Colm Toibin, Ron Daniels et Alberto Caruso © DR.
Colm Toibin, Ron Daniels et Alberto Caruso © DR.
En 2008, Bruno Cagli alors directeur de l'Accademia Santa Cecilia passe une série de commandes à de jeunes compositeurs. Alberto Caruso est choisi pour écrire un opéra de chambre - sa première œuvre lyrique - sur un sujet de son choix à destination de la saison "Jeune Public" de la vénérable institution. Alberto Caruso choisit la nouvelle de Saint-Exupéry, en écrit le livret et la partition mais la crise économique vient d'éclater avec la catastrophe que l'on sait - pesant impitoyablement sur les institutions musicales en Italie depuis cette date. La saison pour le jeune public est annulée. C'est donc à Tokyo que sera créé "Le Petit Prince" et il faudra attendre le 15 juin 2015 pour que l'œuvre connaisse un beau succès avec une première italienne à Turin au Teatro Carignano avec notamment la soprano Claudia Sasso, le ténor Mattia Pelosi et le baryton Richard Alexandre Rittelmann.

Son deuxième opéra "The Master" verra le jour en 2012 après que Alberto Caruso (un grand lecteur devant l'éternel) a lu le livre que le romancier irlandais Colm Tóibín a consacré à Henry James. Ce portrait rêvé d'un artiste au mitan de son âge déchiré entre les impératifs de l'œuvre à écrire et les aspirations contradictoires de la vie a trouvé un écho tant chez le compositeur que le romancier qui en écrira le livret. Avec la complicité du metteur en scène Ron Daniels, directeur associé de la Royal Shakespeare Company de Londres et du Los Angeles Opera, "The Master" sera créé en 2014 avec une troupe de jeunes artistes du département musique de l'université Colorado in Boulder. En 2015, le compositeur se voit attribuer une bourse résidentielle de la prestigieuse Fondation Bogliasco pour cet opéra.

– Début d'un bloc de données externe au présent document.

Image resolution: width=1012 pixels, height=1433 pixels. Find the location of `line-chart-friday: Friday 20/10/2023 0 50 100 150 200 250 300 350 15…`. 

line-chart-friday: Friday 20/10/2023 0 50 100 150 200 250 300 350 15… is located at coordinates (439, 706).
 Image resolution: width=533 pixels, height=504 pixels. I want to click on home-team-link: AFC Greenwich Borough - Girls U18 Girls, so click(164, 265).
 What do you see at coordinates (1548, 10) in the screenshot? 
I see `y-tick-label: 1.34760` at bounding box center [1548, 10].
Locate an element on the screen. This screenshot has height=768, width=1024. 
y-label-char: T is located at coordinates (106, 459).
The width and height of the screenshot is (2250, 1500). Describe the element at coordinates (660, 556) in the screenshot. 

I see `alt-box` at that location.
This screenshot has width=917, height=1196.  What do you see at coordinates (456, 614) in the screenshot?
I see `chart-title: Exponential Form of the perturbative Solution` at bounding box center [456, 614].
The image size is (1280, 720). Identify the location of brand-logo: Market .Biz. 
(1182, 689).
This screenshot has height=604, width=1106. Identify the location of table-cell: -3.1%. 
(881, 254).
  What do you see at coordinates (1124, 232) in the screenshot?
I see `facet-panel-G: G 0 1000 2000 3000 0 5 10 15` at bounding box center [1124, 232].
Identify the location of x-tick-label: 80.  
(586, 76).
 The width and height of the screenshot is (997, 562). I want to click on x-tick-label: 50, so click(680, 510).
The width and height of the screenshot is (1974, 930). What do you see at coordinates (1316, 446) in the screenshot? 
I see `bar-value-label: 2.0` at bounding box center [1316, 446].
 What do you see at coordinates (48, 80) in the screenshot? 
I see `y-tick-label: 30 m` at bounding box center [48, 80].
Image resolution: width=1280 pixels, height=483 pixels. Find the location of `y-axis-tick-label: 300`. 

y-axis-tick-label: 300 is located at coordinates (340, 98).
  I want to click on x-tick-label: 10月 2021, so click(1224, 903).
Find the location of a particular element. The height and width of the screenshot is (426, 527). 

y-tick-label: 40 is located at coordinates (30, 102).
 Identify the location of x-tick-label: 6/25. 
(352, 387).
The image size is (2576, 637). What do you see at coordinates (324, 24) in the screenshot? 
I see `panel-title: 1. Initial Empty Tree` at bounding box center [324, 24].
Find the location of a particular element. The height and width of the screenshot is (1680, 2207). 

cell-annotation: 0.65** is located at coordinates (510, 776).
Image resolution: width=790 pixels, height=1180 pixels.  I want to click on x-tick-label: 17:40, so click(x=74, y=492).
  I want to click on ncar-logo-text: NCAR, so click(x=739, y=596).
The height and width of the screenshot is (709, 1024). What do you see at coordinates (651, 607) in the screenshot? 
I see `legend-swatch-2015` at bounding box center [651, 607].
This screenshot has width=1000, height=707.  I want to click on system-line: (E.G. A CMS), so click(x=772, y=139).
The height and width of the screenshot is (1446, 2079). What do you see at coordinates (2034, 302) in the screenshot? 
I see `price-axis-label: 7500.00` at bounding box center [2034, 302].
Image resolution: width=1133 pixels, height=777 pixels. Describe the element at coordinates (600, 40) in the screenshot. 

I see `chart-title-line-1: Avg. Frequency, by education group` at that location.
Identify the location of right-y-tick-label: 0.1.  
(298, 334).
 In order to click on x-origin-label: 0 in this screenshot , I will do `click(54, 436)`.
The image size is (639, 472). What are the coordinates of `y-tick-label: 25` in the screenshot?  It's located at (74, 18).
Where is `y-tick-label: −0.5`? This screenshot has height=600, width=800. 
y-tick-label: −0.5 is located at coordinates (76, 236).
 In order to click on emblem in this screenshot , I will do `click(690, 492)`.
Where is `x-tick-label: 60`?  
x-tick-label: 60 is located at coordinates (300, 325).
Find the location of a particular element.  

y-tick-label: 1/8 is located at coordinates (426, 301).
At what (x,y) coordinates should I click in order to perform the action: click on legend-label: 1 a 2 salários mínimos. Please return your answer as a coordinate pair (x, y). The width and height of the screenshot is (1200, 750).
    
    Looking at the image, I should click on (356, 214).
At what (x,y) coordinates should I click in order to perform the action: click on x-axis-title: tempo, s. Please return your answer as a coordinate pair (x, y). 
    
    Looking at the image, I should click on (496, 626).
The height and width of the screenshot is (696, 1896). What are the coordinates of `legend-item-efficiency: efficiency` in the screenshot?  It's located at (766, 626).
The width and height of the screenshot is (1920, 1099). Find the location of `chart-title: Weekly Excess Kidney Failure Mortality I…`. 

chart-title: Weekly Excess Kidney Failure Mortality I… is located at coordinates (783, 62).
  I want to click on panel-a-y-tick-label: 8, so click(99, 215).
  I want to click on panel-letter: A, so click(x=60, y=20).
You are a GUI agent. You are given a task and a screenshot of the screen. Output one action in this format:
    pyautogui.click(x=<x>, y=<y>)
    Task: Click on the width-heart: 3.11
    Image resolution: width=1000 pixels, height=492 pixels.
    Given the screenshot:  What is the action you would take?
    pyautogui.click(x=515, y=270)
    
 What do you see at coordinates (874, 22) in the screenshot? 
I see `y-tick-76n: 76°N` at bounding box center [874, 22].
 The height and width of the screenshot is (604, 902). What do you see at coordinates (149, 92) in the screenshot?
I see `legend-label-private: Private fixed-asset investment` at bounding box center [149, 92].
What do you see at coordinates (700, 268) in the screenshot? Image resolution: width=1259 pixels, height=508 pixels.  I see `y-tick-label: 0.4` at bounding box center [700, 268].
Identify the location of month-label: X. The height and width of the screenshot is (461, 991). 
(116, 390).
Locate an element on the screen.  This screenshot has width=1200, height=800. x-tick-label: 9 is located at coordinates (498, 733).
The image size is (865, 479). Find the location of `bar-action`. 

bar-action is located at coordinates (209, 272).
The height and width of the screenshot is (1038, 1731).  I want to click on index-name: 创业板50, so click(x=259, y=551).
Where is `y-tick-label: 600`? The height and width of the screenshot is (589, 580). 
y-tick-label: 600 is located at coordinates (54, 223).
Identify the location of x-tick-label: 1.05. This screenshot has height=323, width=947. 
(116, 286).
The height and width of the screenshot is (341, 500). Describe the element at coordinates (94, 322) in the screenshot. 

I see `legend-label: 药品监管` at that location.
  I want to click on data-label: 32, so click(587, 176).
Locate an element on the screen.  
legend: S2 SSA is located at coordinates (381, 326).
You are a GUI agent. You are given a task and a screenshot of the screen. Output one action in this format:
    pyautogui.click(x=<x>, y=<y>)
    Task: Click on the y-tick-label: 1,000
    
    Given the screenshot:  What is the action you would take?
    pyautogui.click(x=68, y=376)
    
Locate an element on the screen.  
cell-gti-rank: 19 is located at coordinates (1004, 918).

"Prima le parole e poi la musica" : dans le sillage de la grande tradition opératique initiée par Monteverdi, l'inspiration chez le compositeur né à Trente mais romain d'adoption est en effet littéraire et détermine les paysages sonores variés que déploieront ses opus. Son écriture musicale ne craint pas d'explorer les frontières de l'atonalité, d'exploiter les procédés plus classiques du contrepoint et de l'harmonie, ou encore de structures répétitives.

Alberto Caruso aime à invoquer ainsi (entre autres grands ancêtres tels Bach et Beethoven) la grande figure d'Igor Stravinsky pour son indépendance, son peu de souci des écoles et son utilisation de répertoires folkloriques divers. Et de nous rappeler la grande leçon d'Arnold Schoenberg dans son traité des "Harmonielehre" et son éloge d'une harmonie fluctuante, d'une "émancipation de la dissonance" mais aussi de l'héritage du système tonal envisagés comme autant d'espaces utopiques, libertaires bien faits pour un musicien universaliste, sans frontières et sans préjugés.

La philosophie et la foi tiennent aussi une place prépondérante dans le travail d'Alberto Caruso. Rien d'étonnant donc à ce qu'on lui ait passé la commande d'une messe pour la future élection du nouveau supérieur général des Jésuites qui se tiendra en 2016 à Rome. Eclectisme disait-on ? Son prochain opéra dont le livret a été confié à Sébastien Mullier aura pour héros un empereur controversé de l'Antiquité Héliogabale dont il compte bien réhabiliter la figure d'artiste total et la geste de prêtre adorateur du soleil. À suivre donc.

>> albertocaruso.com

Principaux repères :
2014 : "The Master", opéra en trois actes sur un livret de Colm Tóibín adapté de son roman.
2013 : "Banuru Songs" pour soprano, chœur et orchestre sur des poèmes de Vivienne Glance. Joondalup Festival Australie.
2008 : "Il Piccolo Principe", opéra en trois actes, musique et livret d'Alberto Caruso (d'après Saint-Exupéry).
2001 : Diplôme de Direction d'orchestre, Conservatoire Giuseppe Verdi Turin.
2000 : Diplôme en Composition, Conservatoire Giuseppe Verdi Turin.
1992 : Diplôme supérieur en Piano, Accademia Nazionale Santa Cecilia Rome.
1989 : Diplôme "summa con laude" en Piano, Conservatoire Santa Cecilia Rome.